The Wrangler Clone Jeep Wants To Ban

Fiat Chrysler Automobiles, now going by the name Stellantis, is again trying to enforce a legal block on the sale of an off-road vehicle made by India's Mahindra & Mahindra Ltd. The Fiat group's fury first erupted back in 2018 when it filed a complaint before the U.S. International Trade Commission. The complaint asked the organization to put an import ban on Mahindra's Roxor vehicle which was apparently a little too similar to the classic Jeep design originating back in the 1940s with the Willys. Here's the Roxor, for reference:

In its complaint, Fiat Chrysler labeled the Roxor as "a nearly identical copy of the iconic Jeep design," further adding that it was "modeled after the original Willys Jeep." The U.K.-based company pointed out how the Roxor's boxy body lines, flat sides, and level height for the rear and hood were a blatant rip-off of Jeep's own products. The automaker expressed concerns that Mahindra was trying to eat into Jeep's market share because the Roxor undercut the latter's offerings by a healthy margin.

But the story isn't as simple as it appears on the surface. Mahindra and Fiat Chrysler are both tied to a meaty licensing agreement that continues to this day. Interestingly, the licensing terms go all the way back to the 1940s and cover the Willys Jeep, too. In June 2020, the U.S. ITC ruled that Mahindra's Roxor was in violation of the Jeep Wrangler's "trade dress" and gave a sale and import ban on Mahindra's vehicle.

Another lifeline for Fiat Chrysler

Within months of being slapped with the import ban, Mahindra redesigned the Roxor. Soon after, the U. S. ITC modified its ban order and noted that the Roxor models made after 2020 can be imported and sold in the country because they no longer violate the Jeep Wrangler's "trade dress" aka signature design. However, Mahindra was not content with the victory and asked the court to lift the ban on pre-2020 Roxors, as well.

In January 2022, Fiat Chrysler went knocking at the doors of the 6th U. S. Circuit Court of Appeals in Detroit, filing a fresh complaint that the modified Roxor still infringes on its Jeep design property. Mahindra, on the other hand, was waiting for its own legal results. Fast forward to March, when Mahindra & Mahindra's petition to get the import ban on pre-2020 Roxor lifted, was discarded. The U.S. Court of Appeals for the Federal Circuit upheld the ITC's original import ban decision.

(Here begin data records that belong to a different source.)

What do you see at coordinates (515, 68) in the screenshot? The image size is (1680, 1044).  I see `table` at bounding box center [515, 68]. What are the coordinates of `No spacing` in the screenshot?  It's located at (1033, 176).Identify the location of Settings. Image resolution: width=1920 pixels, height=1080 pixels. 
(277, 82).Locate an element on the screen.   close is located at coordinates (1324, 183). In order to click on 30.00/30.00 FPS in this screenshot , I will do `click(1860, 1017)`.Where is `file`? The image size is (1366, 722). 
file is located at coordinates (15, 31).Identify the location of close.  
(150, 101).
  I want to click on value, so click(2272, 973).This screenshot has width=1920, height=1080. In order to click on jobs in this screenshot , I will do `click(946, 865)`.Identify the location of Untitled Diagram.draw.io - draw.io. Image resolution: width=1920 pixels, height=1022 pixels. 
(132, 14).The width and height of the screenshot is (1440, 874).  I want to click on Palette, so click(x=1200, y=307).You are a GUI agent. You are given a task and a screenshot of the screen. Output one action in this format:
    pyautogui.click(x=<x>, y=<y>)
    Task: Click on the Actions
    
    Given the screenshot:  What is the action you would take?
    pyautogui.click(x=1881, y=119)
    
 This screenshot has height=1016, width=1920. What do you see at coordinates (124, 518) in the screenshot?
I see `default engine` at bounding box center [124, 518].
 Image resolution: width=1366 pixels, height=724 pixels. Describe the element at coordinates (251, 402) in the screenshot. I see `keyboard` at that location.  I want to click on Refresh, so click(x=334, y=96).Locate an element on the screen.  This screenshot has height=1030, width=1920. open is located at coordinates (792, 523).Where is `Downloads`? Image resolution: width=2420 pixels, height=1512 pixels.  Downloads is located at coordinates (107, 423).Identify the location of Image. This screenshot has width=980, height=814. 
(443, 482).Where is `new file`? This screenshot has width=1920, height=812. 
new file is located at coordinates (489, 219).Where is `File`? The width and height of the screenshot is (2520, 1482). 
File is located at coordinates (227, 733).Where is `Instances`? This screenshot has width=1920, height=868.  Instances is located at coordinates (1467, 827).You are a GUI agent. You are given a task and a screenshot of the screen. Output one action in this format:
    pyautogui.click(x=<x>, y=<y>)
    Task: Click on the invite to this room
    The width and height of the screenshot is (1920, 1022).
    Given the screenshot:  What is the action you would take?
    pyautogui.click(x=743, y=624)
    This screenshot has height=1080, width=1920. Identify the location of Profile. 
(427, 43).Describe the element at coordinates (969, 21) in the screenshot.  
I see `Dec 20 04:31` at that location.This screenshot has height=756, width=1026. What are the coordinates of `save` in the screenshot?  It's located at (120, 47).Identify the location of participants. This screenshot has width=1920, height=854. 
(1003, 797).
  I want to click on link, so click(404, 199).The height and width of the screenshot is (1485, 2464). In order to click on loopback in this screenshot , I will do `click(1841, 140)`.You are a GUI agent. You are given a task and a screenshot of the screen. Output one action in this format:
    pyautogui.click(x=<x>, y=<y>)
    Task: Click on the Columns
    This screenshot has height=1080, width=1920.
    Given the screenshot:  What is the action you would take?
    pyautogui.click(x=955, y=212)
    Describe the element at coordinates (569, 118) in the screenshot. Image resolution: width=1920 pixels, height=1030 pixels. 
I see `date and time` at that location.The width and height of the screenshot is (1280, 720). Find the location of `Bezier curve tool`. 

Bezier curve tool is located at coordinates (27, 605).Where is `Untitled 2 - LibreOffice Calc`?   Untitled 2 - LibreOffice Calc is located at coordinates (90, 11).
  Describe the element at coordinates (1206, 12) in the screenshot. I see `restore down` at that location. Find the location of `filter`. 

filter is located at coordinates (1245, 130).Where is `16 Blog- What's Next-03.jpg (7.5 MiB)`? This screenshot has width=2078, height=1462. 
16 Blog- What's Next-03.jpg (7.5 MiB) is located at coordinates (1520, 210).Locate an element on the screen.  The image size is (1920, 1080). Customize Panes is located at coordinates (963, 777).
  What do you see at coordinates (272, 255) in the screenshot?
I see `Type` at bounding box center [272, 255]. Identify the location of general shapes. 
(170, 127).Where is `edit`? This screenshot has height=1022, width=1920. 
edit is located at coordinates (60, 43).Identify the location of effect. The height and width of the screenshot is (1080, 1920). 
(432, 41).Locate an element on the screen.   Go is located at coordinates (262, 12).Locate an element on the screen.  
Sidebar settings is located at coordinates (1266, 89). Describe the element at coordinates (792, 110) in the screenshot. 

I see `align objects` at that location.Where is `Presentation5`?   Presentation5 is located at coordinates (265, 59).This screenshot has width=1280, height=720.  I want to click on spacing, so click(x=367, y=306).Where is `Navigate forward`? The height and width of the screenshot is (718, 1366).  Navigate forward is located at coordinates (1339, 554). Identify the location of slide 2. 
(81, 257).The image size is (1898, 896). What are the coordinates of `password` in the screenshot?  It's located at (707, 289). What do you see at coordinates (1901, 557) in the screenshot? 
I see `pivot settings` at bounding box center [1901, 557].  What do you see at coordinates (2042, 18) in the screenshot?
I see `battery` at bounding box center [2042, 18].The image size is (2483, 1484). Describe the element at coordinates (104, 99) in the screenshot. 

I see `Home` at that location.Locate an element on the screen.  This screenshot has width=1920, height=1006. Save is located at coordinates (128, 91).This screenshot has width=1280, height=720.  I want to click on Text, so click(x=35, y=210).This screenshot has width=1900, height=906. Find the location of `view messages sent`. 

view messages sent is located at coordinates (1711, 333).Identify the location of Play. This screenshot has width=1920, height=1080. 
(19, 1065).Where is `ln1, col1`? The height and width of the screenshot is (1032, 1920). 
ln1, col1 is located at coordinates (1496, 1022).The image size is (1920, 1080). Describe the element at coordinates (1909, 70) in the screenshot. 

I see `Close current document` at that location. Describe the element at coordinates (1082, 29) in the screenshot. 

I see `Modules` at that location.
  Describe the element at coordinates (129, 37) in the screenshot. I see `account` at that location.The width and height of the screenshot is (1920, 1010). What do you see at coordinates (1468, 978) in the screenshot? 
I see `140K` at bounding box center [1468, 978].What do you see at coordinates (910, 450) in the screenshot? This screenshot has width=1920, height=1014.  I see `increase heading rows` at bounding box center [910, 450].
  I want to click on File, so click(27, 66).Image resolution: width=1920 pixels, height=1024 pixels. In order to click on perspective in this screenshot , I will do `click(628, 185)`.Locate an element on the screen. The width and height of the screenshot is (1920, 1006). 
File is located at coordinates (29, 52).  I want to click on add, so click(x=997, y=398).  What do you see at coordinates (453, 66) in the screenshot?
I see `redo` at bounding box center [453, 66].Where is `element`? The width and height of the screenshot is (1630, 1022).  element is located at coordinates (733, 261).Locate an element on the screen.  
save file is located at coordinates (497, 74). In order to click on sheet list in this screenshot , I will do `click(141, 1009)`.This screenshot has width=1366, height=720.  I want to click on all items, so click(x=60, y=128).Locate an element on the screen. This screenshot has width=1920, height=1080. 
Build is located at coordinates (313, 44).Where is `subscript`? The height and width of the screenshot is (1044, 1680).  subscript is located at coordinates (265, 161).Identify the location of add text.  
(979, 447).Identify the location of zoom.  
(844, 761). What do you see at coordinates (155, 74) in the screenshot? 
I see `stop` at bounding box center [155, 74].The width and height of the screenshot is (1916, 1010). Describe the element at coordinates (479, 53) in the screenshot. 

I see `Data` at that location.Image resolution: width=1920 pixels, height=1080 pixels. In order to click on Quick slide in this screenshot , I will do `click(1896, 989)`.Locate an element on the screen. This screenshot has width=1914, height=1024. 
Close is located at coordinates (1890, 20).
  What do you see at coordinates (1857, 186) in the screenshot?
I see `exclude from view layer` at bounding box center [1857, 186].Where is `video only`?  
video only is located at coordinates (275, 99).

Earlier this month, Fiat Chrysler Automobiles got another lifeline from a federal court in Detroit regarding its fresh petition. The court argued that wrong standards were applied while judging the case and classified Mahindra as a known infringer. "The simple fact that a known infringer's redesigned product is non-infringing does not support the conclusion that the safe distance rule should not apply," remarked one of the judges. Fiat Chrysler is now fighting again, seeking a permanent ban on all Roxor sales in the country.

You can't just import a Roxor and drive it on the road

If for whatever reason you really wanted a Mahindra Roxor and were prepared to spend thousands of dollars purchasing one abroad and shipping it to the United States, you still couldn't take it on the road. The country has some incredibly strict import laws, and not all of them are designed to protect American manufacturers' designs. While other acts and safety regulations may prevent you from importing your own Roxor, the main one you'd grapple with is the 1988 Imported Vehicle Safety Compliance Act. The act states that you can't import a vehicle that hasn't been sold in the United States, and it's one of the reasons Americans couldn't get their hands on a Land Rover Defender for a long time.

However, as with all rules and regulations, there are exceptions. The main one with the Imported Vehicle Safety Compliance Act is a clause that allows vehicles that were manufactured more than 25-years ago to be imported. The foreign version of the Roxor, the Mahindra Thar M2DICR variant, has been manufactured in India since 2010. So if you find an older model, you might only have 13 years to wait. But finding a 25-year-old vehicle isn't your only problem. If you want to get your knock-off Jeep on the road, it must be unmodified and meet other regulations imposed by the Environmental Protection Agency. To make matters worse, if you live in California, there are a few extra hoops you have to jump through. So really, you're better off either keeping your Roxor off road or simply buying an actual Jeep.